▸ **WHAT YOU WILL DO**
Copy out, word for word, the part of the items that opens with the line containing "Task: Click the 8545" and closes with the line containing "[x=70, y=452]", including both of those lines. Leave the pictures out.

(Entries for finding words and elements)
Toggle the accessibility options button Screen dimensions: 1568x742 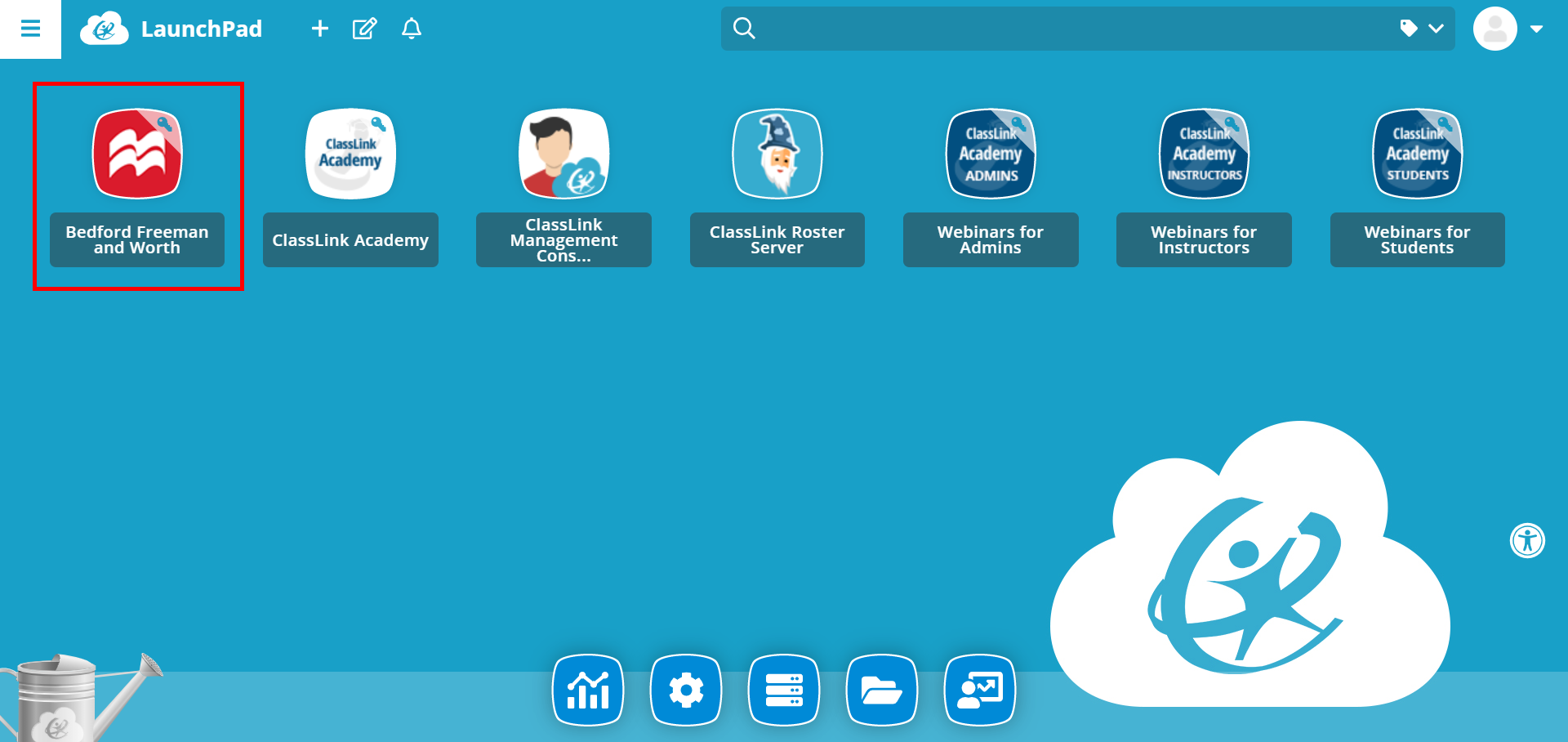1528,540
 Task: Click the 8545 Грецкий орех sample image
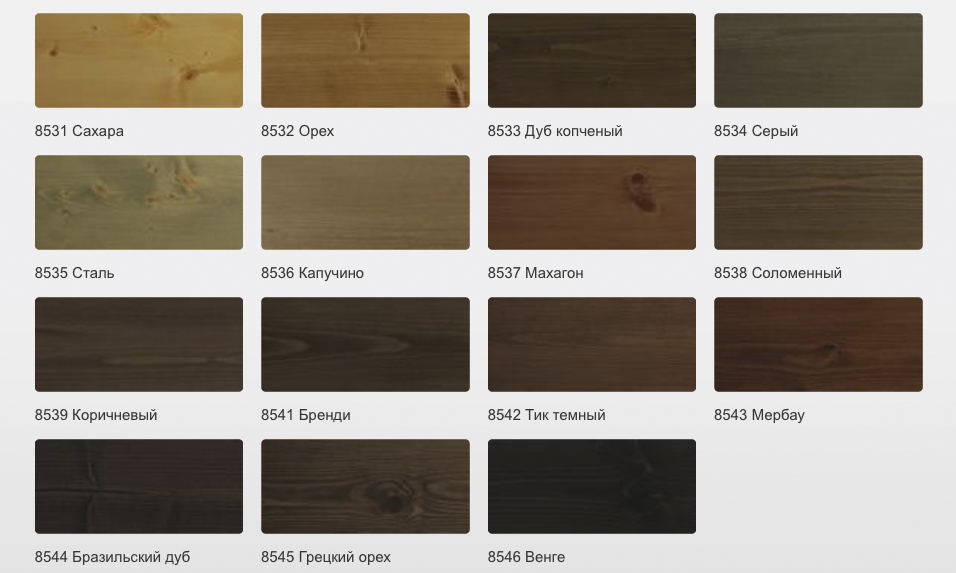point(365,486)
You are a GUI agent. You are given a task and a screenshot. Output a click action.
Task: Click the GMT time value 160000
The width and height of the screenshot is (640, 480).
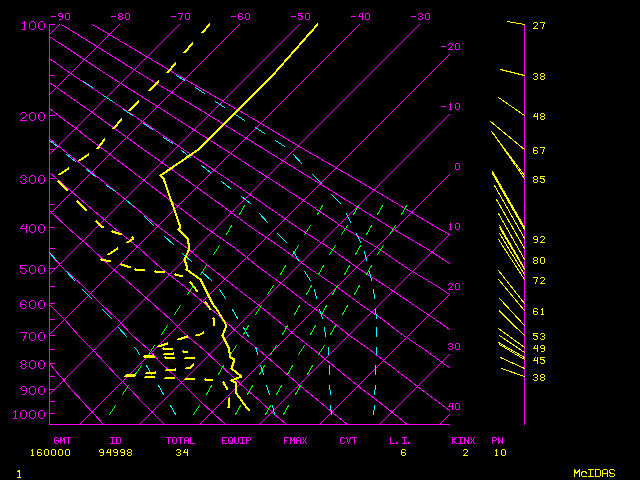[x=70, y=452]
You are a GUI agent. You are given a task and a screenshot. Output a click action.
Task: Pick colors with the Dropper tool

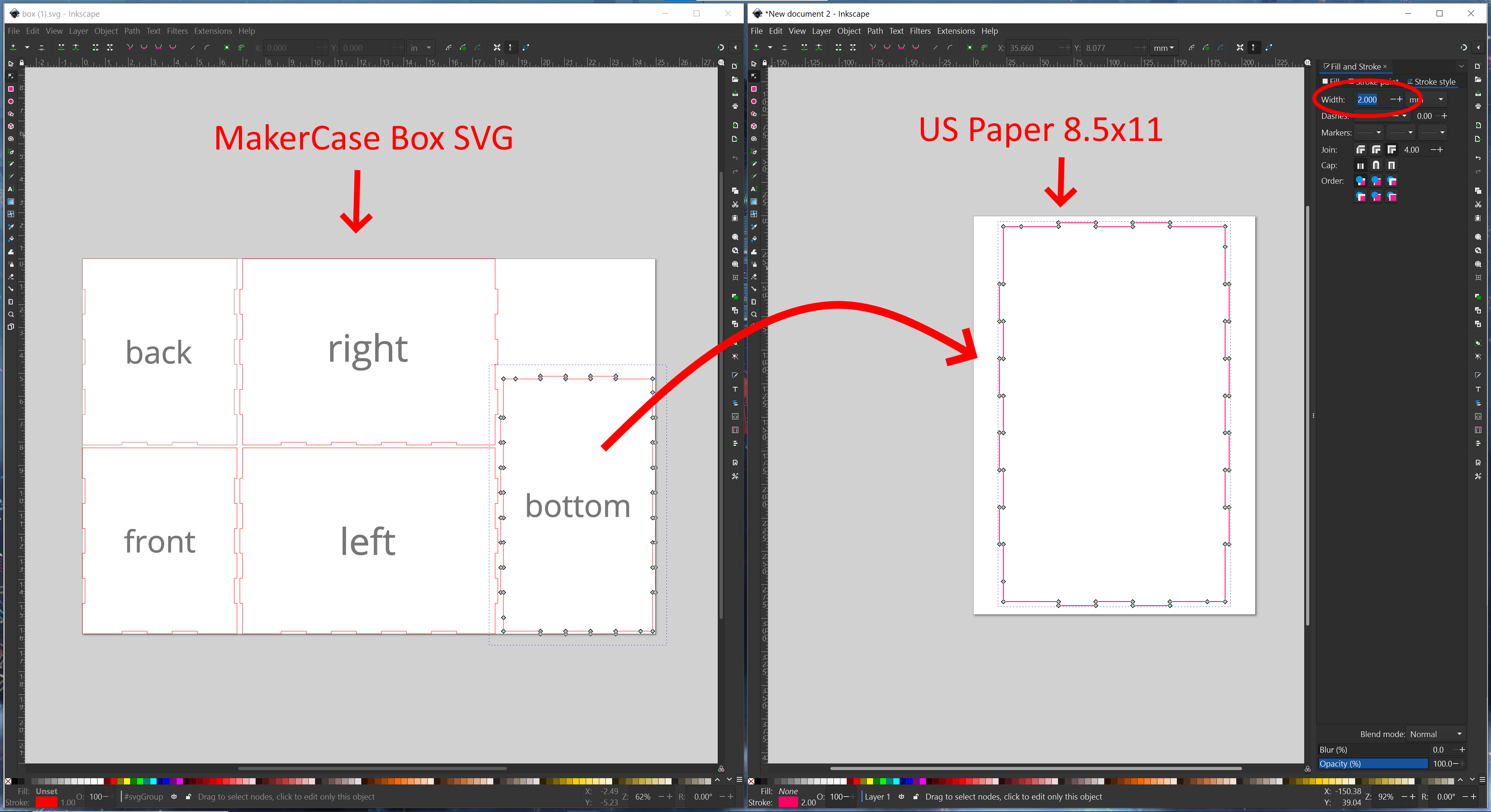click(x=10, y=227)
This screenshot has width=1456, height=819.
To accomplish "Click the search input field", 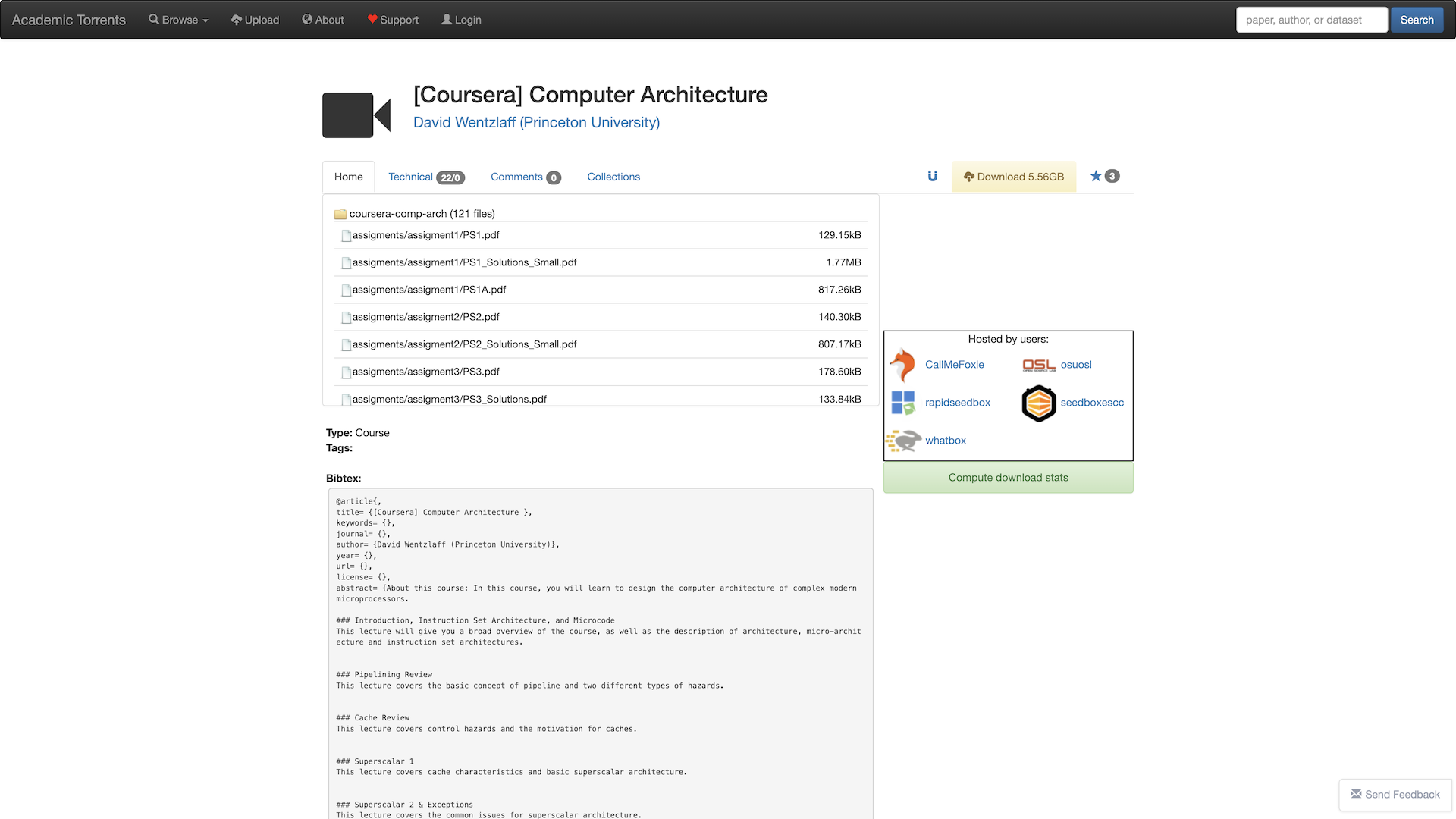I will click(1310, 19).
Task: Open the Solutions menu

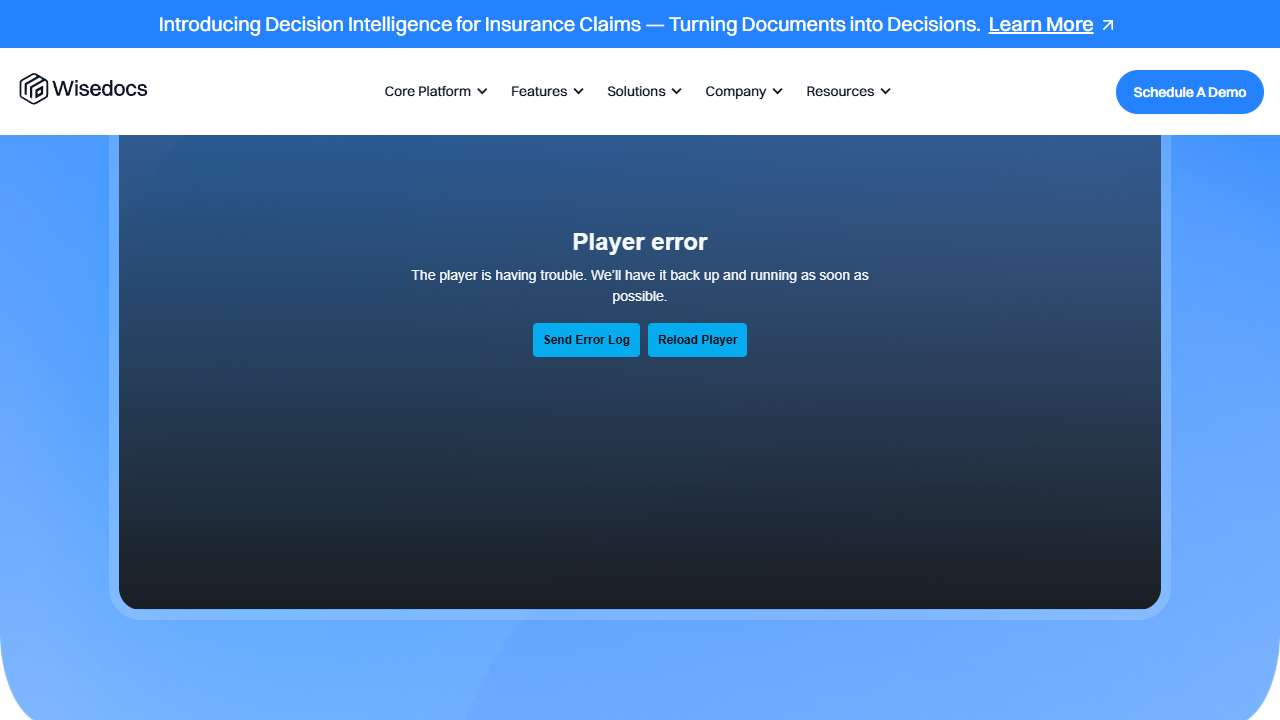Action: tap(636, 91)
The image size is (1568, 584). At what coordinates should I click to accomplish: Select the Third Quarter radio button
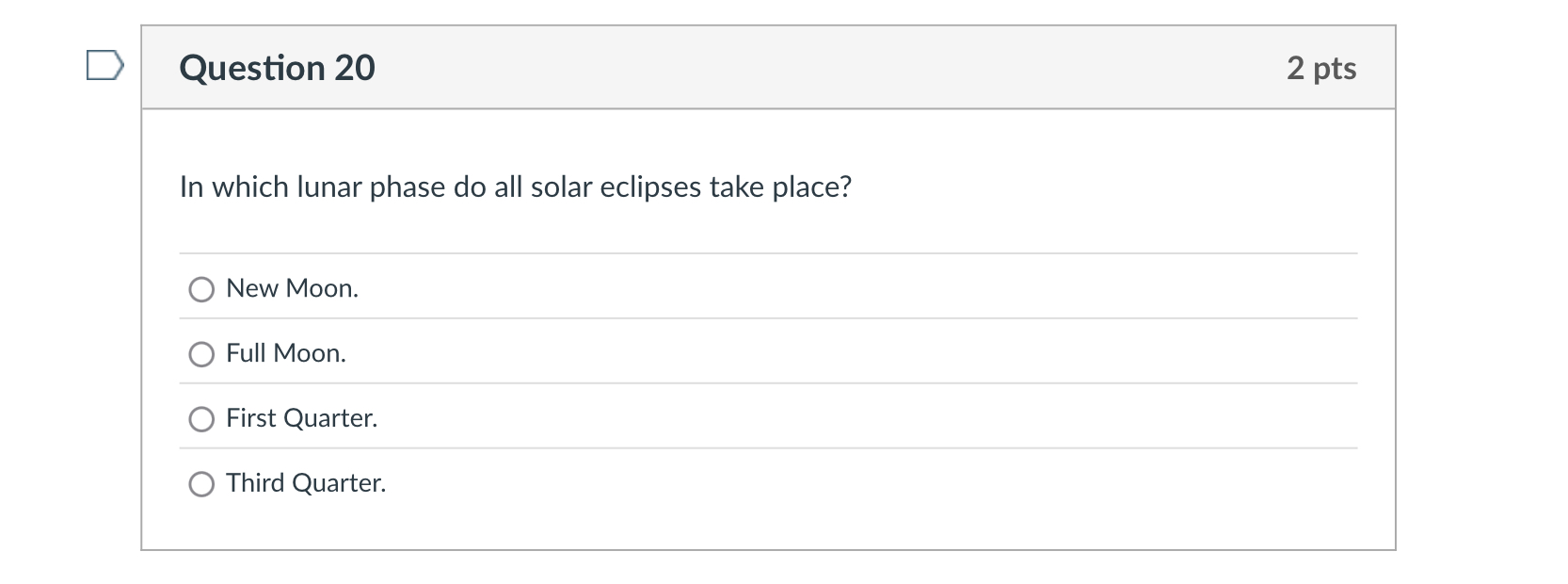coord(200,484)
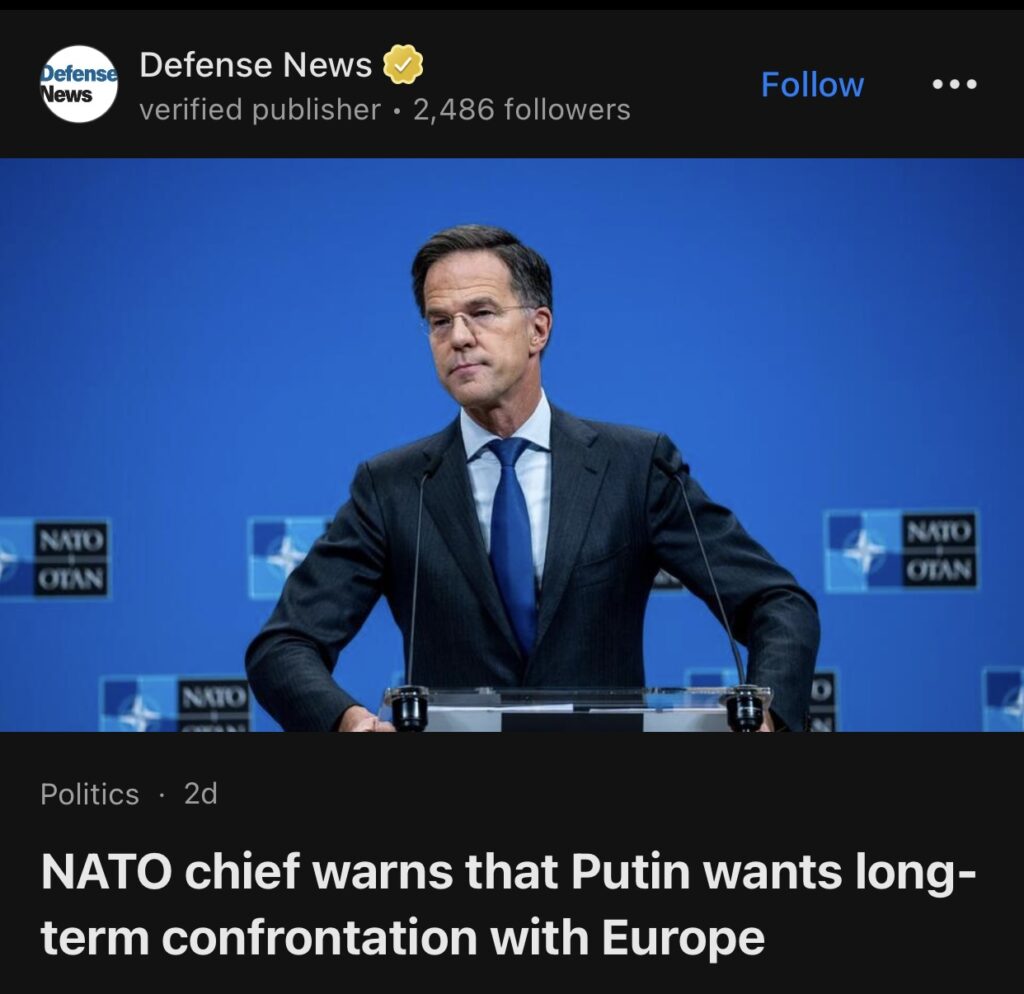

▸ **THE RESULT**
 Task: Click the 8545 Грецкий орех sample image
point(365,486)
You are a GUI agent. You are given a task and a screenshot. Output a click action.
Task: Click the GMT time value 160000
The width and height of the screenshot is (640, 480).
[x=70, y=452]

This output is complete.